» WORK TASK
Leaving out the pictures, please retype each record exactly.

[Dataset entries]
---

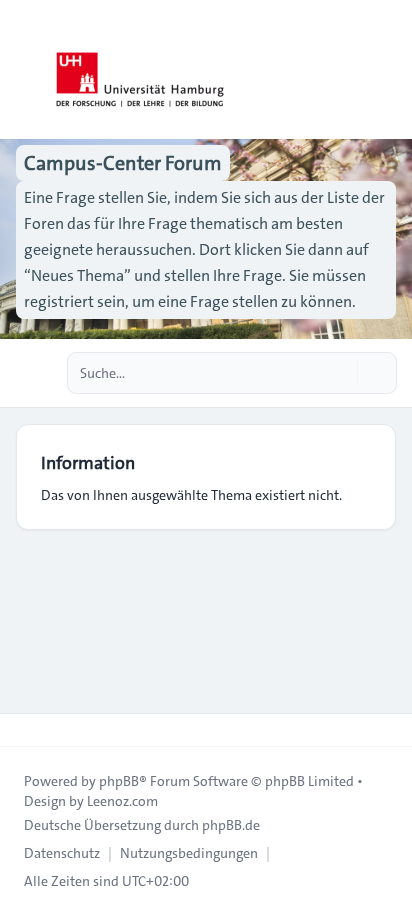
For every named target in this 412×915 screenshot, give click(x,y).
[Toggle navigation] (388, 70)
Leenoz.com (122, 801)
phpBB (119, 781)
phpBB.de (231, 825)
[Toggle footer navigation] (24, 730)
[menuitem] (62, 853)
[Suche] (340, 373)
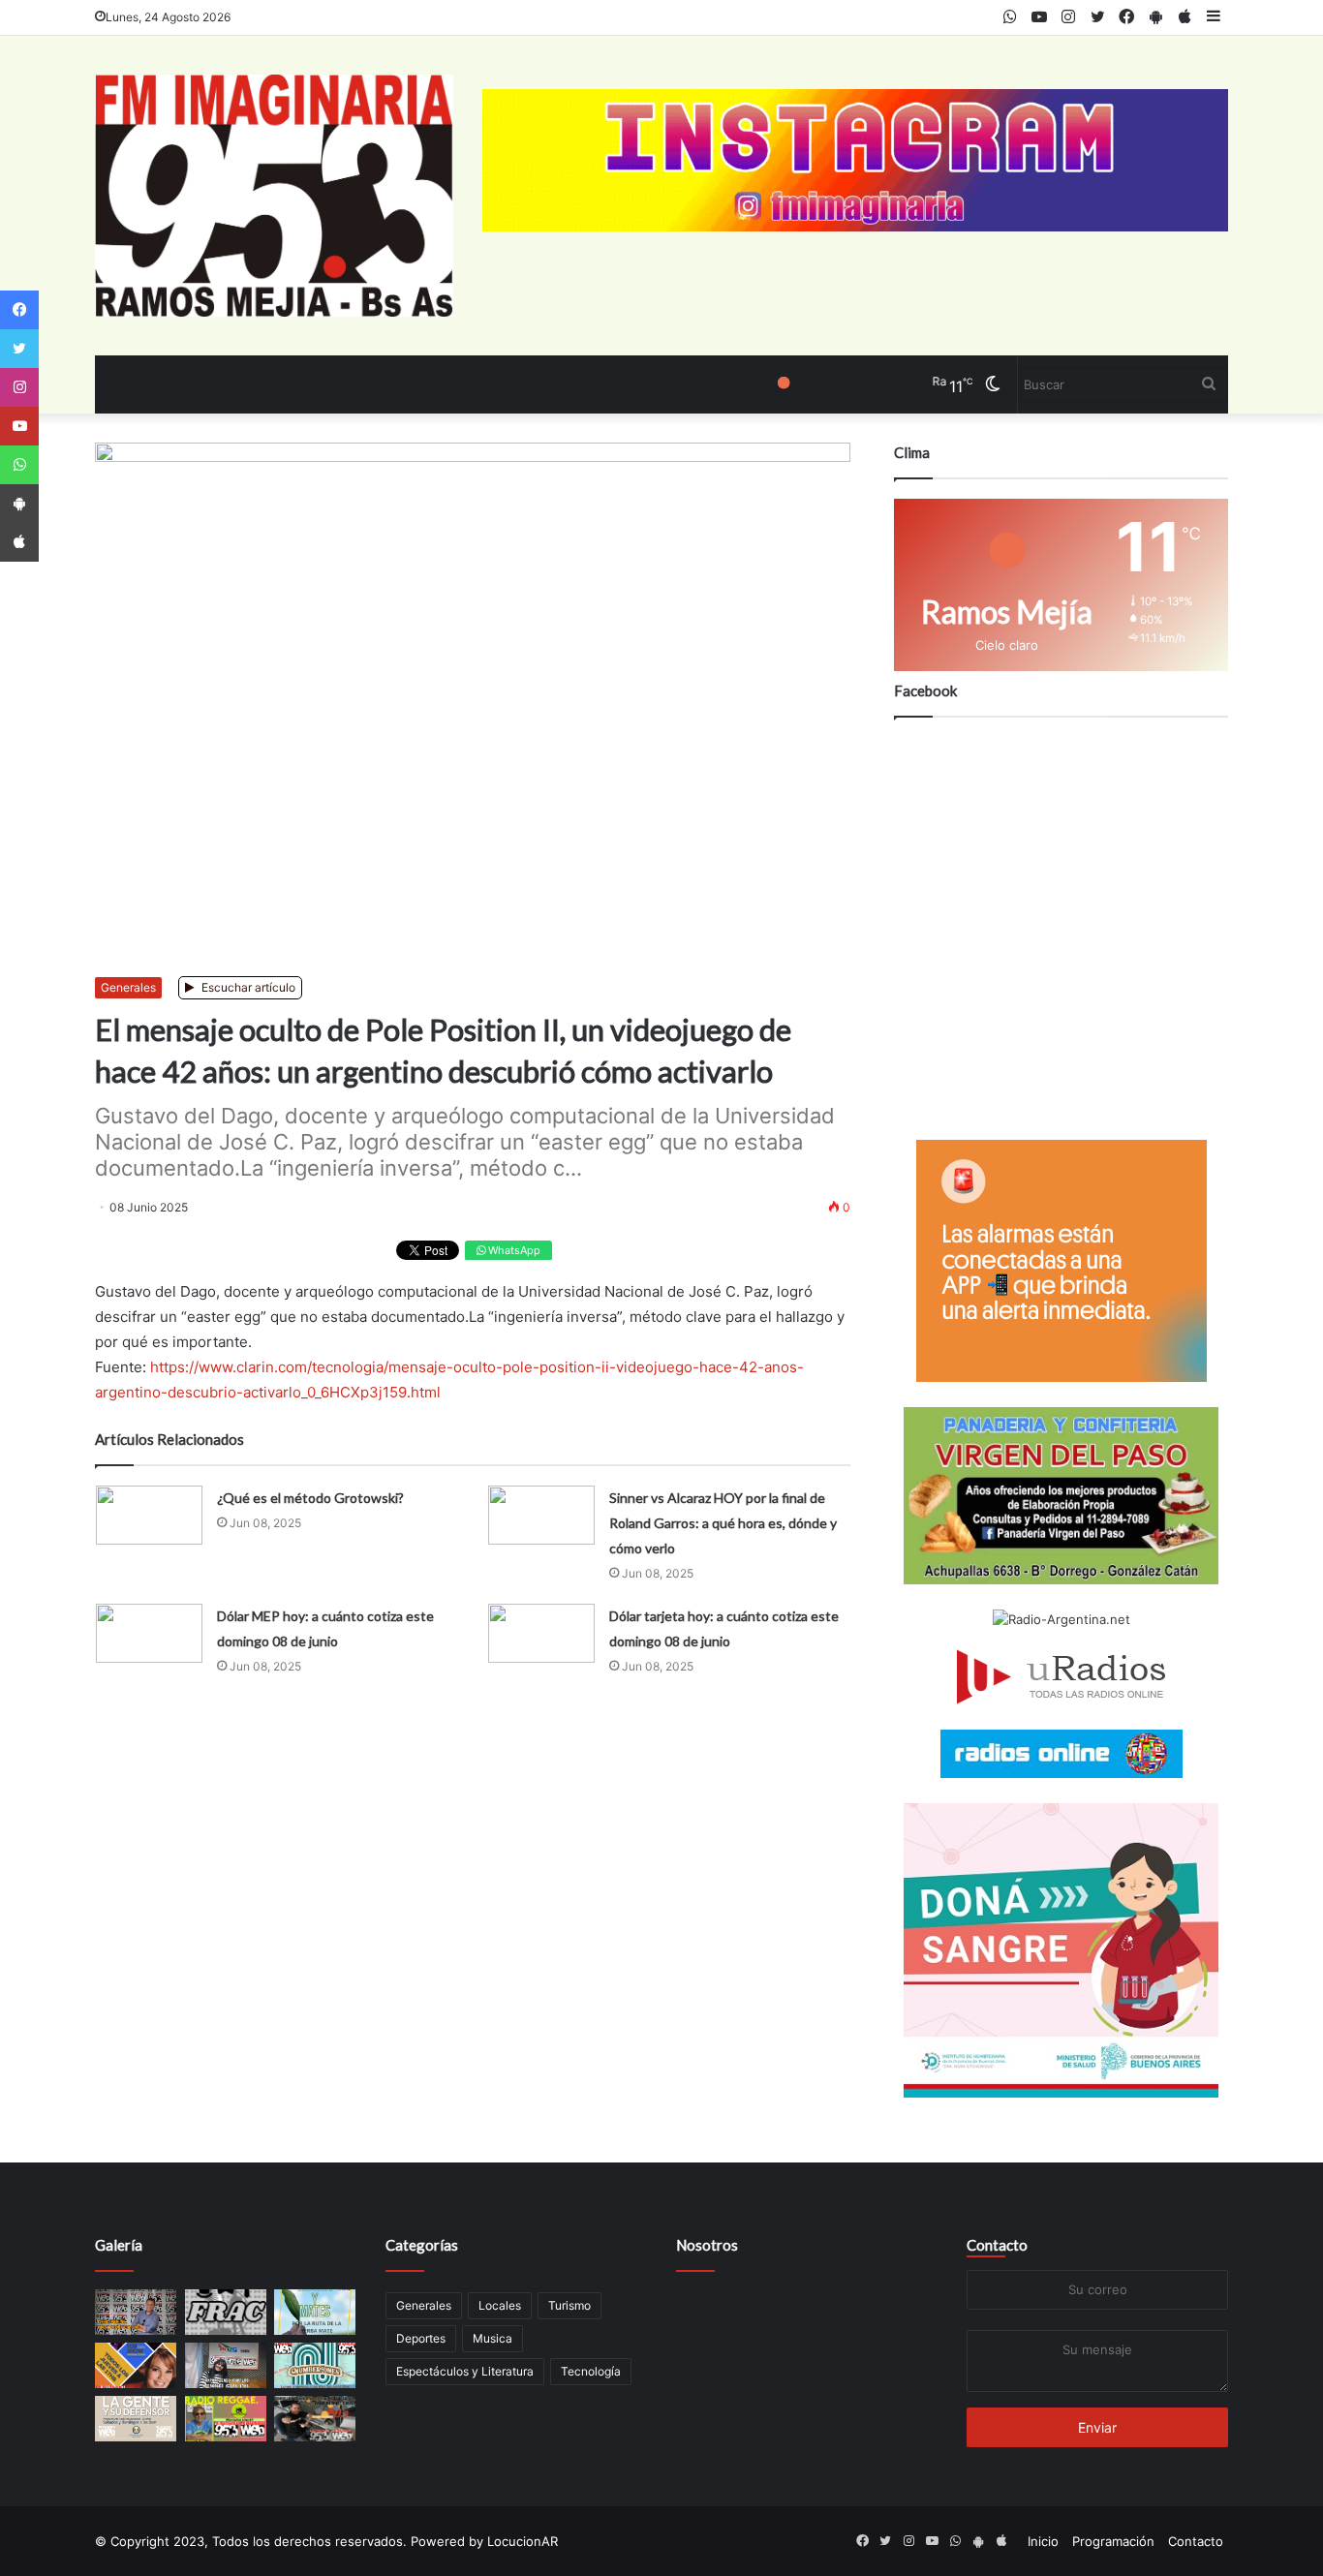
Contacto (997, 2245)
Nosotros (707, 2245)
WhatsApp (512, 1250)
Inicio (1043, 2541)
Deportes (421, 2338)
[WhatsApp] (19, 464)
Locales (499, 2305)
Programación (1113, 2541)
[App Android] (19, 503)
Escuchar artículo (247, 987)
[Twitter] (19, 348)
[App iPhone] (19, 542)
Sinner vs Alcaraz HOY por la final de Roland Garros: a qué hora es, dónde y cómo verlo (723, 1522)
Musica (492, 2338)
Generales (128, 987)
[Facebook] (19, 310)
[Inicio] (274, 196)
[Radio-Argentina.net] (1061, 1620)
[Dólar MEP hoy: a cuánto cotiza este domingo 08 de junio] (149, 1633)
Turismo (569, 2305)
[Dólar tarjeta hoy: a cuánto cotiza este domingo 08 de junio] (541, 1633)
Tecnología (591, 2371)
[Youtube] (19, 426)
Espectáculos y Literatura (465, 2371)
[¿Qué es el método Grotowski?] (149, 1515)
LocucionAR (522, 2541)
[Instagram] (19, 387)
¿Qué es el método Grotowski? (310, 1497)
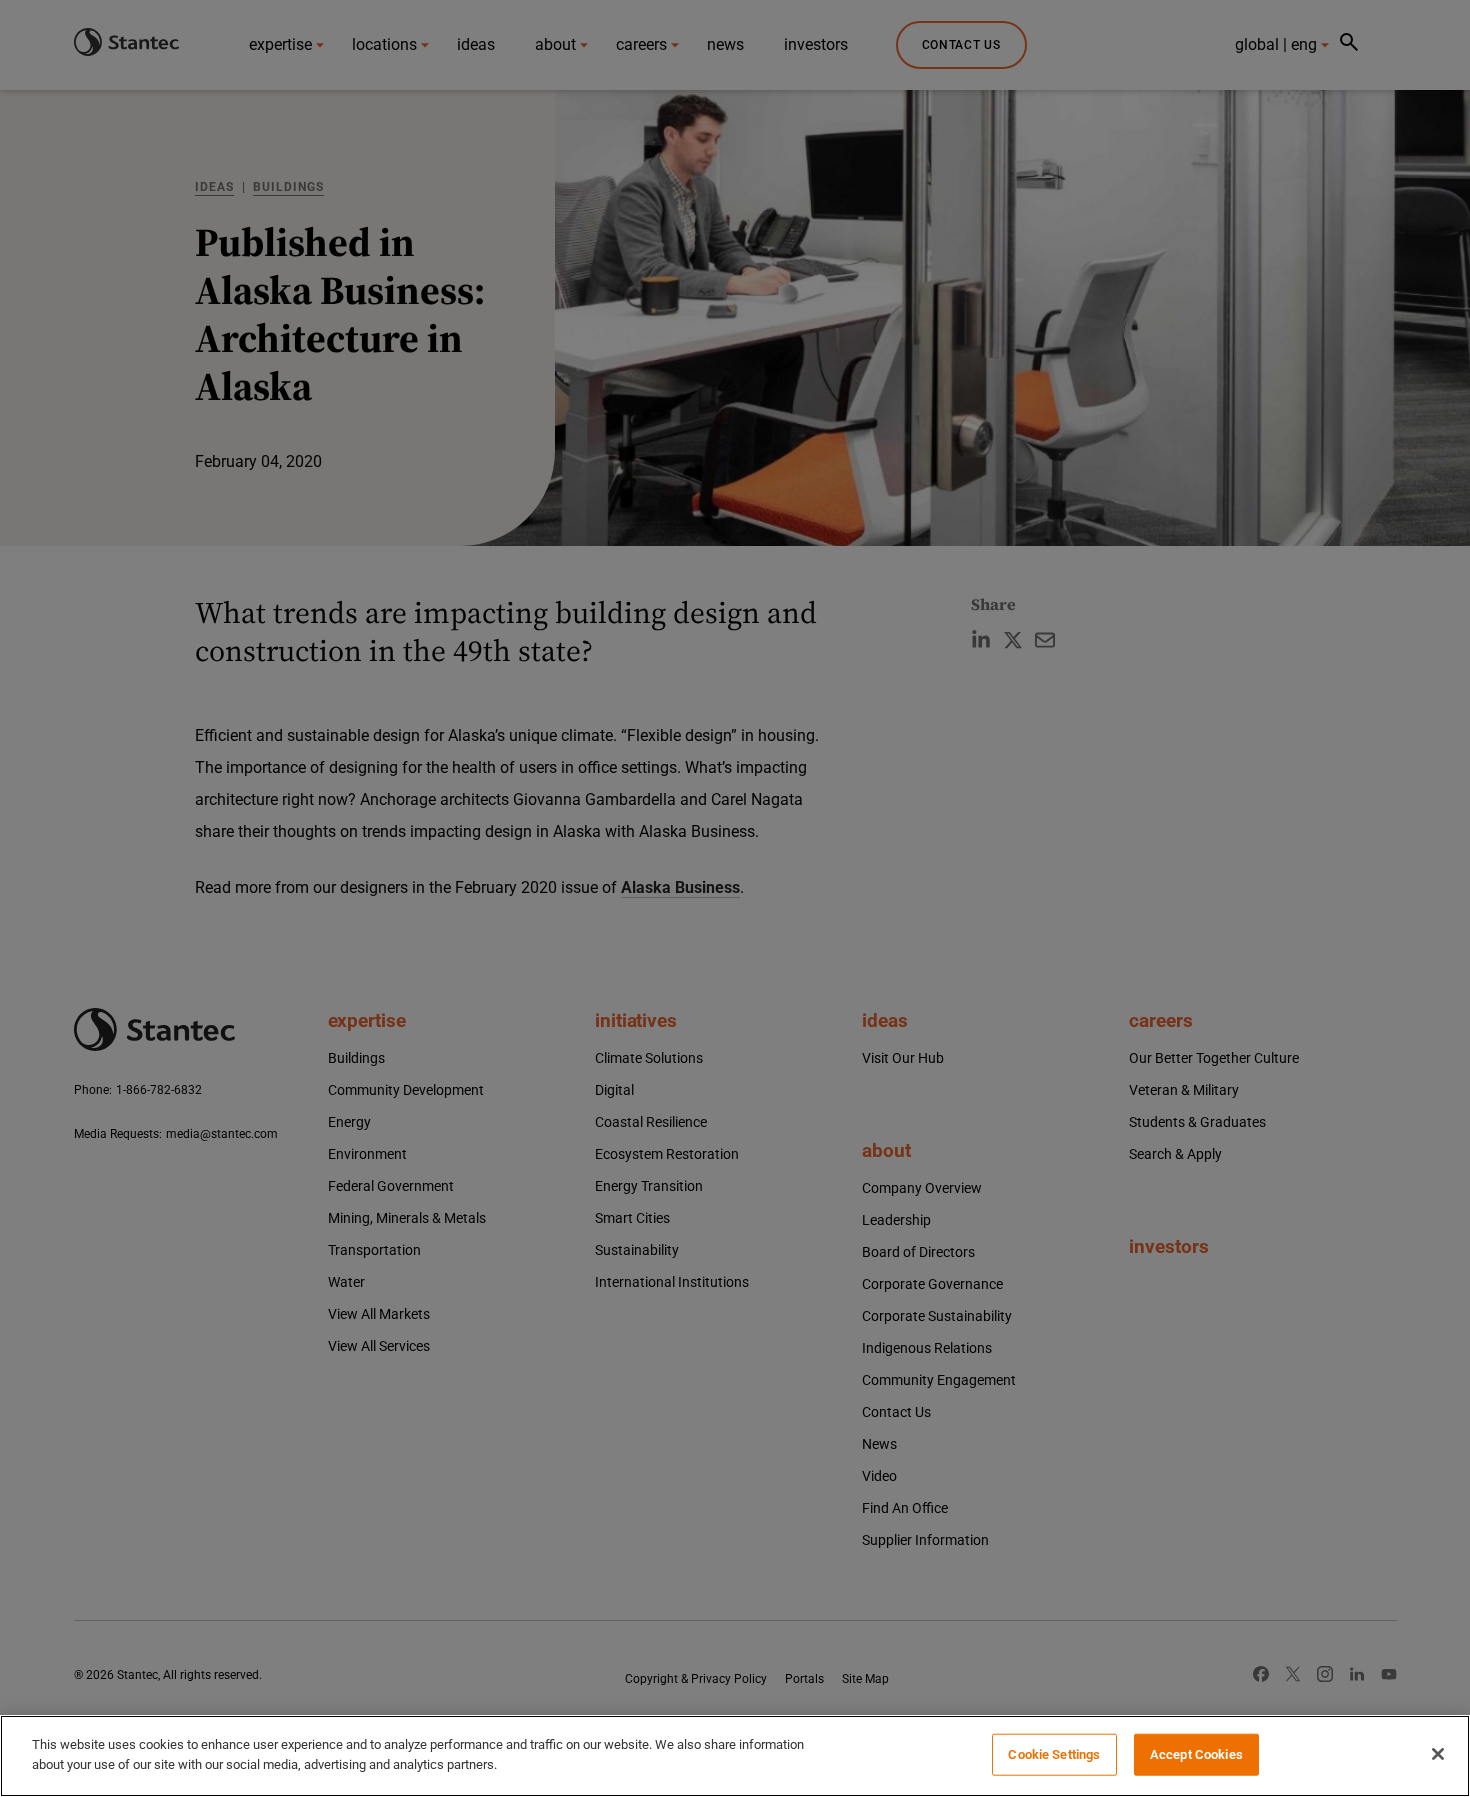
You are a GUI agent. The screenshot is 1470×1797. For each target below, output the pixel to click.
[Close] (1438, 1754)
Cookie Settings (1054, 1754)
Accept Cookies (1196, 1754)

---

» ANSWER SECTION
For every named target in this 412×915 screenshot, give click(x,y).
[Toggle navigation] (388, 70)
Leenoz.com (122, 801)
phpBB (119, 781)
phpBB.de (231, 825)
[Toggle footer navigation] (24, 730)
[menuitem] (62, 853)
[Suche] (340, 373)
Contacto (997, 2245)
Nosotros (707, 2245)
WhatsApp (512, 1250)
Inicio (1043, 2541)
Deportes (421, 2338)
[WhatsApp] (19, 464)
Locales (499, 2305)
Programación (1113, 2541)
[App Android] (19, 503)
Escuchar artículo (247, 987)
[Twitter] (19, 348)
[App iPhone] (19, 542)
Sinner vs Alcaraz HOY por la final de Roland Garros: a qué hora es, dónde y cómo verlo (723, 1522)
Musica (492, 2338)
Generales (128, 987)
[Facebook] (19, 310)
[Inicio] (274, 196)
[Radio-Argentina.net] (1061, 1620)
[Dólar MEP hoy: a cuánto cotiza este domingo 08 de junio] (149, 1633)
Turismo (569, 2305)
[Dólar tarjeta hoy: a cuánto cotiza este domingo 08 de junio] (541, 1633)
Tecnología (591, 2371)
[Youtube] (19, 426)
Espectáculos y Literatura (465, 2371)
[¿Qué es el método Grotowski?] (149, 1515)
LocucionAR (522, 2541)
[Instagram] (19, 387)
¿Qué es el método Grotowski? (310, 1497)
You are a GUI agent. The screenshot is 1470×1797. For each target below, output the pixel to click.
[Close] (1438, 1754)
Cookie Settings (1054, 1754)
Accept Cookies (1196, 1754)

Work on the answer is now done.